UN calls Syrian bombardment of Homs ‘crimes against humanity’
Syrian forces on Monday shelled rebel bastions in Homs and Damascus despite pleas for help from the opposition and a warning by the United Nations that such bombardment amounted to crimes against humanity.
US President Barack Obama, meanwhile, is due to meet his Russian counterpart Vladimir Putin at a G20 summit to discuss differences over what to do about the bloody conflict.
“Shelling and shooting renewed in Homs city, with explosions heard in the Khaldiyeh neighbourhood,” the Britain-based Syrian Observatory for Human Rights said, reporting that at least 19 people were killed nationwide on Monday.
The watchdog had on Sunday reported regime shelling of the Old City of Homs and outlying towns including Rastan and Talbisseh in a bid to crush armed insurgents, adding that about 1,000 families were stuck in the area.
The situation in Rastan was particularly dire and most residents had fled to neighbouring villages, anti-regime activist Nidal al-Hakim told AFP via Skype on Sunday.
Many people were “critically” wounded and there was a shortage of medication, while the authorities had severed water and electricity supplies to the besieged city, Hakim said.
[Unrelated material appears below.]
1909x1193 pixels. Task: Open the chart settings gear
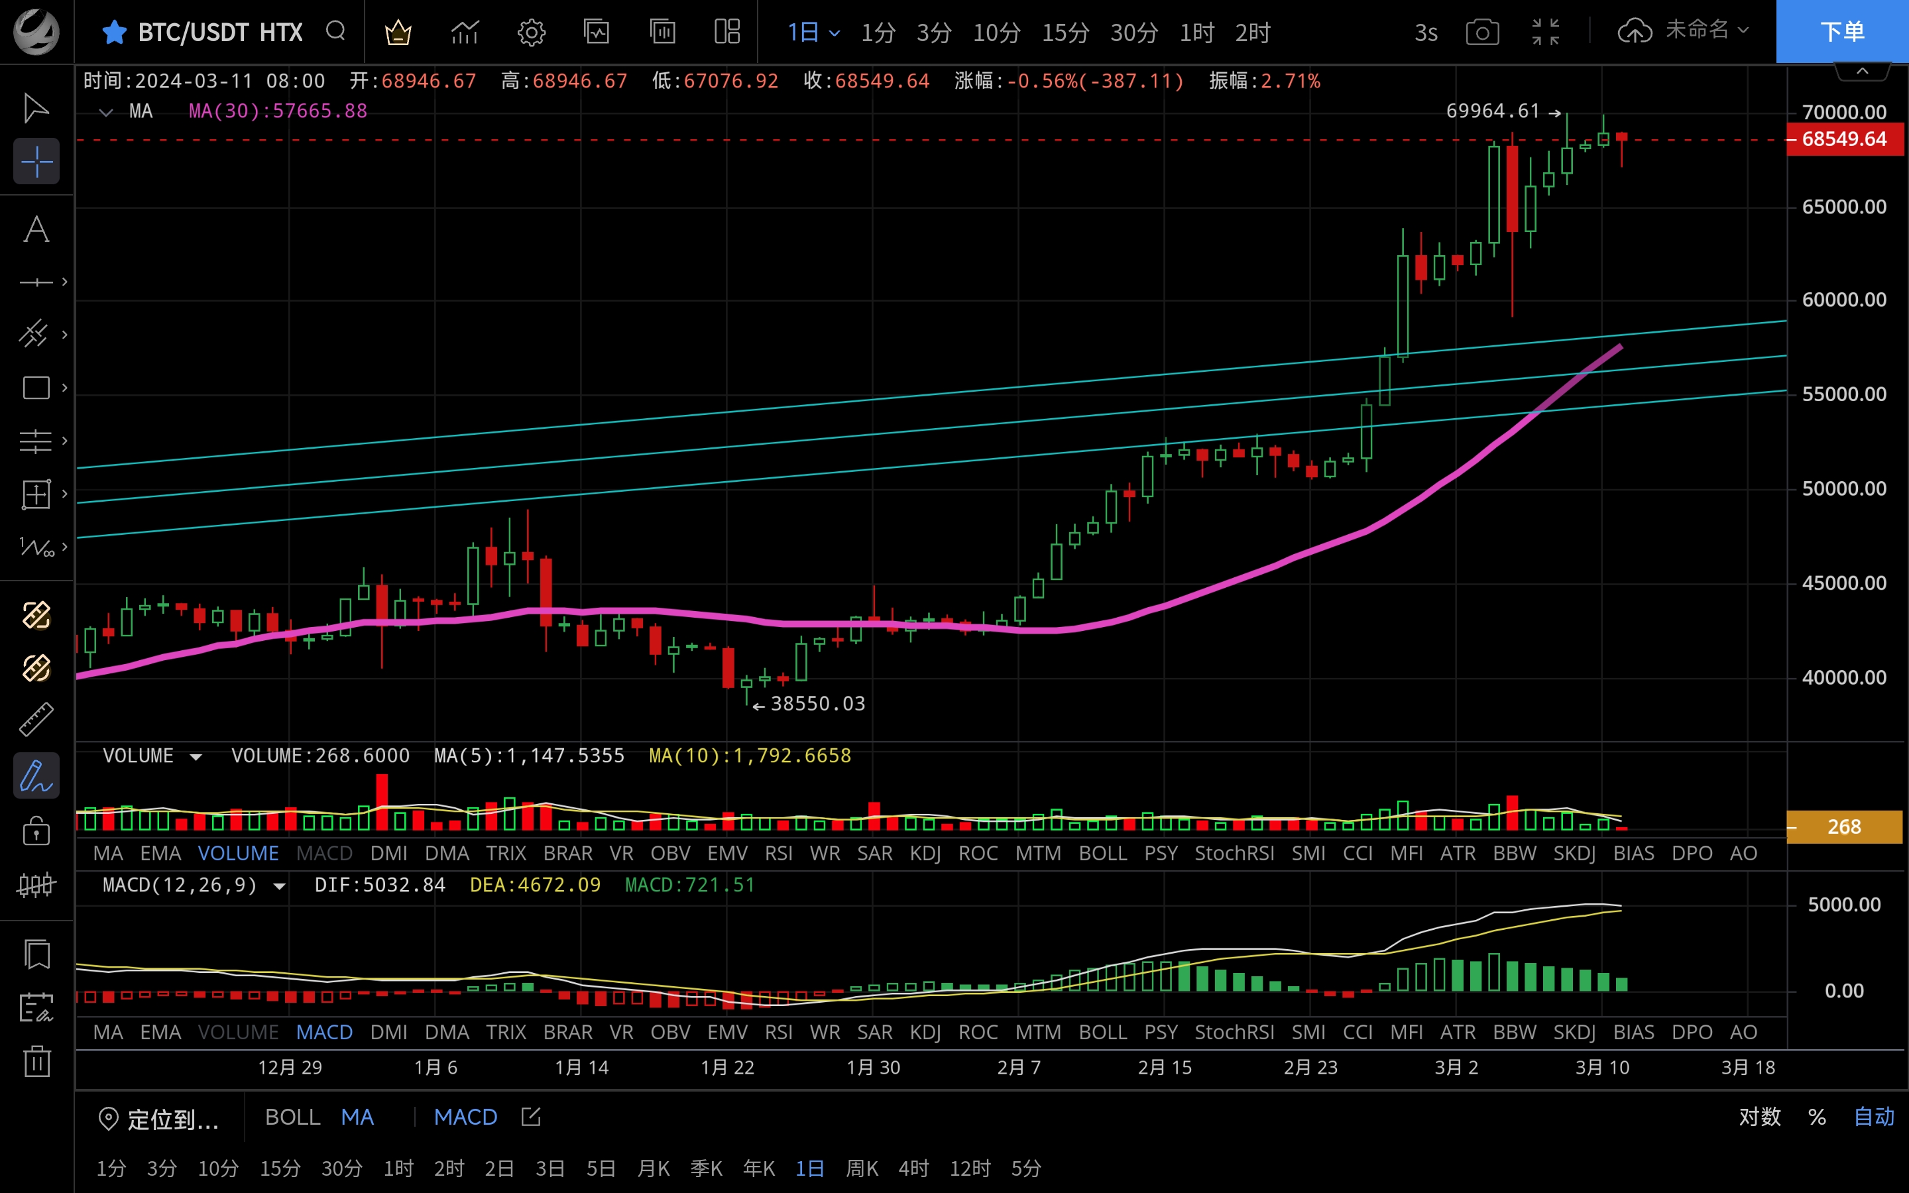tap(531, 32)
A YouTube video uploaded on Sunday showed clouds of black and grey smoke billowing over buildings in the Old City of Homs.
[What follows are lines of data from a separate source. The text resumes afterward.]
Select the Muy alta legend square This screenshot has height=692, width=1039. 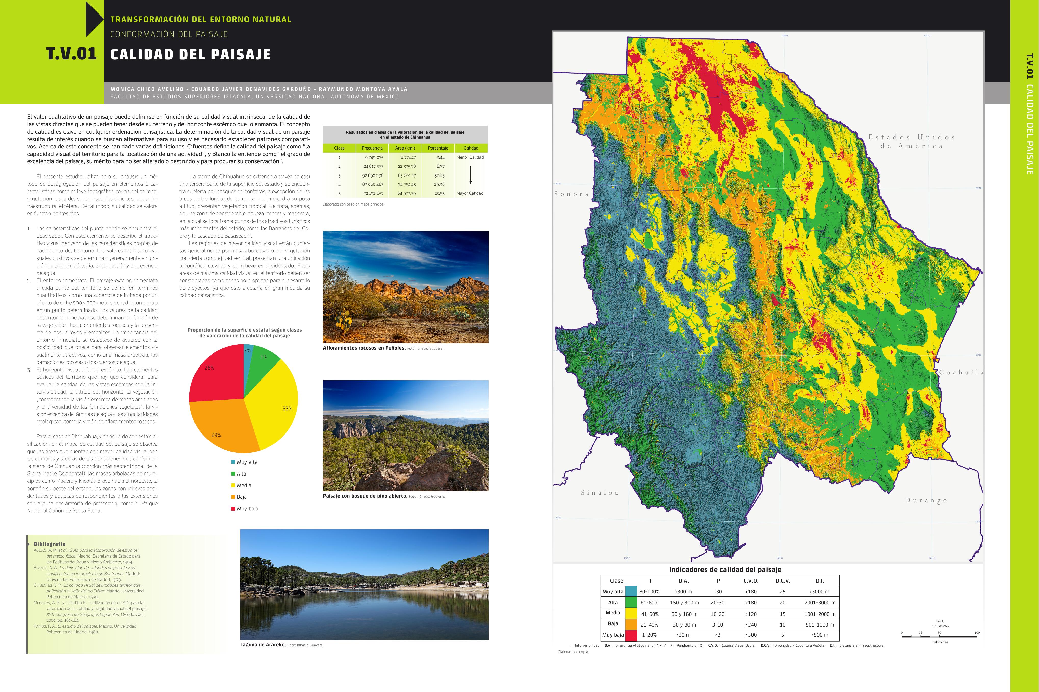(233, 462)
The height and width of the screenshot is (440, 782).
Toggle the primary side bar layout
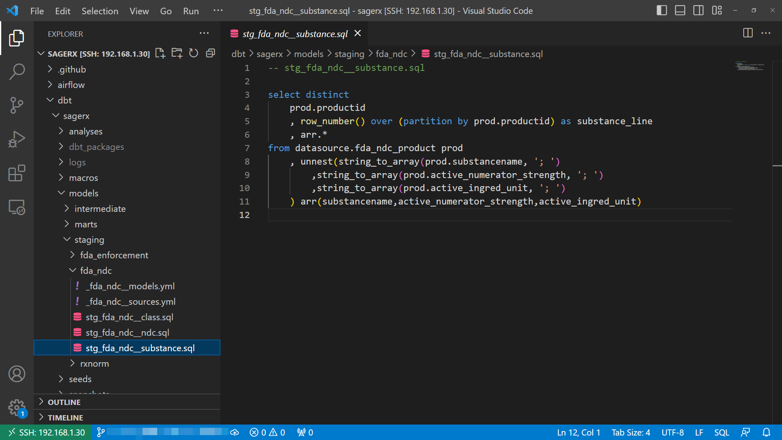point(661,11)
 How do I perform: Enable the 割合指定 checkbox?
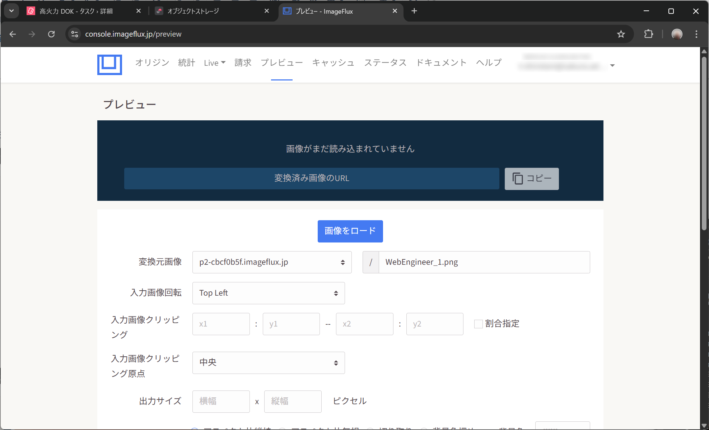[478, 324]
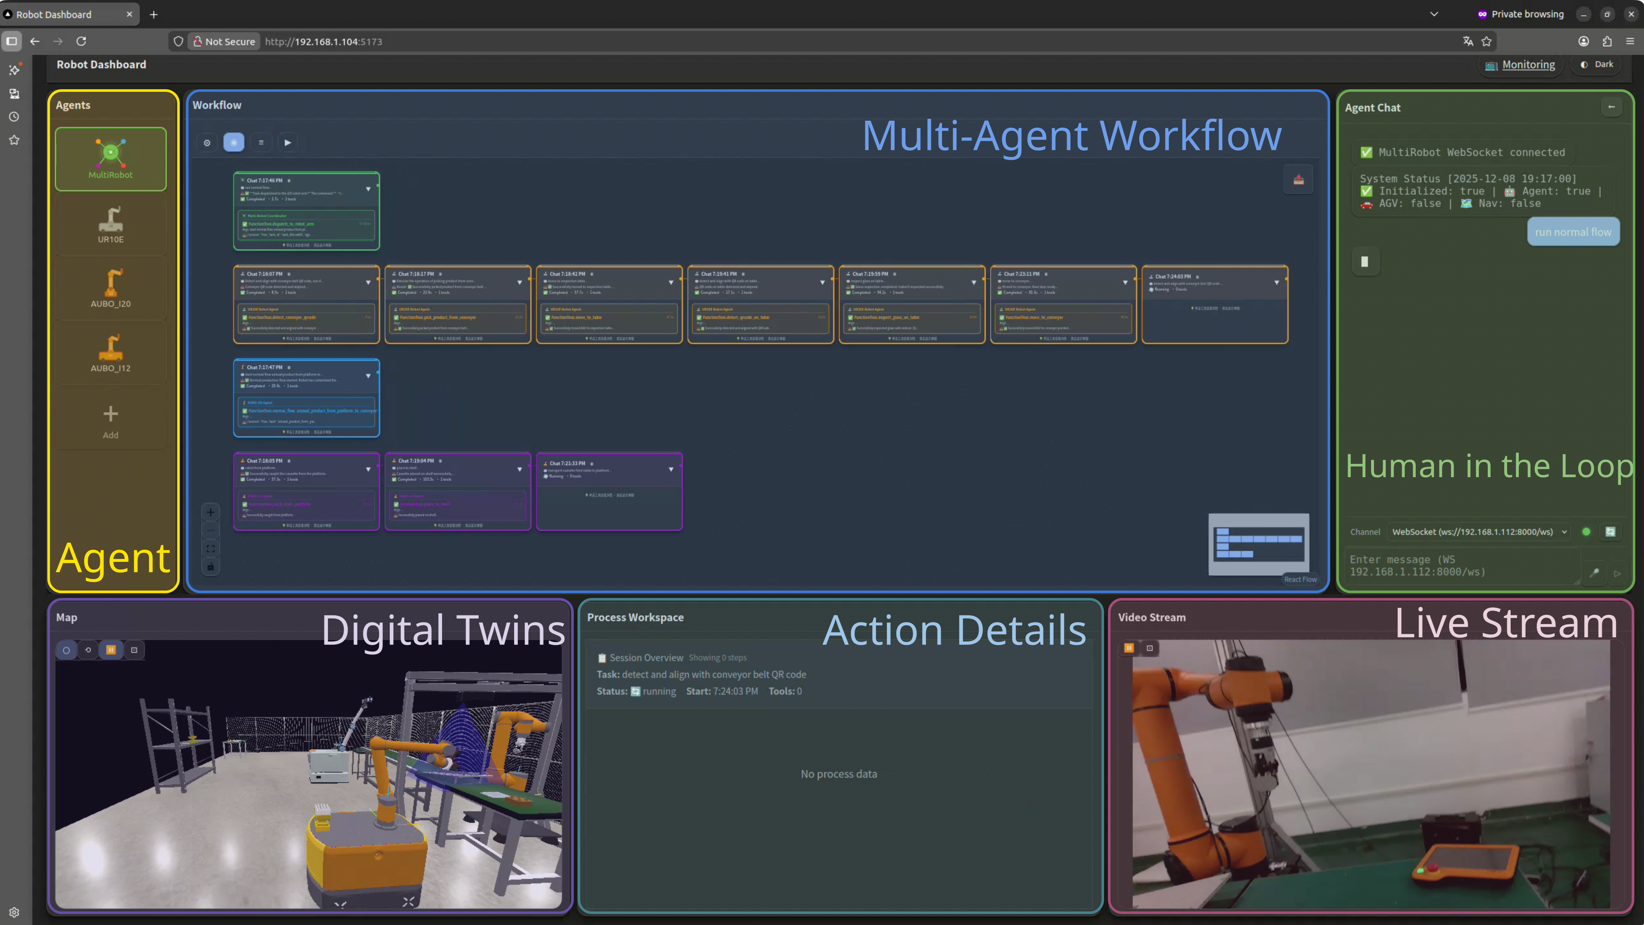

The thump and rattle of shelling and gunfire ripped through the silence of what appeared to be a ghost town.
Another video showed widespread destruction and deserted streets in the city’s Jourat al-Shiah district.
“We don’t have any milk for the children, nor water, nor electricity,” a mother of two whose house was destroyed said on the video.
“We are not scared. We don’t want weapons or money. We just want a way to get our children out of here.”
The authenticity of the videos could not immediately be verified.
Housing several rebel strongholds, Homs has been under intermittent attack by the regime ever since its district of Baba Amr was pounded relentlessly for a month before being retaken by government forces in early March.
UN rights chief Navi Pillay on Monday demanded the immediate cessation of such bombardments of populated areas, warning that such violence amounted to crimes against humanity.
“The government of Syria should immediately cease the use of heavy armaments and shelling of populated areas, as such actions amount to crimes against humanity and possible war crimes,” she told the Human Rights Council in Geneva.
Pillay also called for a probe into an attack on a UN convoy a week ago in the town of Al-Haffe in the northwestern province of Latakia.
She said those responsible for such attacks on UN observers must be brought to justice.
The Observatory said that four people, including a rebel commander, were killed in an explosion in Mohassan town in the eastern province of Deir Ezzor.
It said clashes and shelling continued through the night in several areas of Damascus province, including the towns of Douma and Qoudsaya which have been under regime bombardment for the past five days.
The Local Coordination Committees (LCC), grouping opposition activists on the ground, said Qoudsaya came under “heavy shelling” and that “snipers are shooting at any moving object.”
An activist added that “huge military reinforcements” had arrived there and that the wounded could not be treated because the shelling and sniper fire was so intense.
Overnight, regime forces backed by aircraft also pounded for more than seven hours a region known as the Kurdish Mountain in Latakia province, forcing many residents to flee, the Observatory said.
The escalation in violence prompted UN observers at the weekend to suspend their monitoring mission.
Mission chief Major General Robert Mood urged the warring parties to “allow women, children, the elderly and the injured to leave conflict zones, without any preconditions and ensure their safety.”
Main opposition group the Syrian National Council on Sunday urged the United Nations to pressure the Syrian regime using Chapter VII of the UN charter, which allows measures to be imposed on a country under penalty of sanctions or force.
The opposition specifically demanded that observers tasked with monitoring a UN-backed ceasefire — that has been flouted daily since going into effect on April 12 — be armed.
UNSMIS, the UN Supervision Mission in Syria, on Saturday suspended its operations two months into its three-month mandate, blaming the intensifying violence threatening its 300-strong force.
Obama, meanwhile, is due to meet Putin later on Monday amid hopes that Russia, a strong ally of President Bashar al-Assad, will eventually help ease the crisis in Syria.
Russia also said it is preparing to send two amphibious assault ships to the Syrian port of Tartus where Moscow has a strategic naval base to ensure the safety of its citizens, the Interfax news agency reported.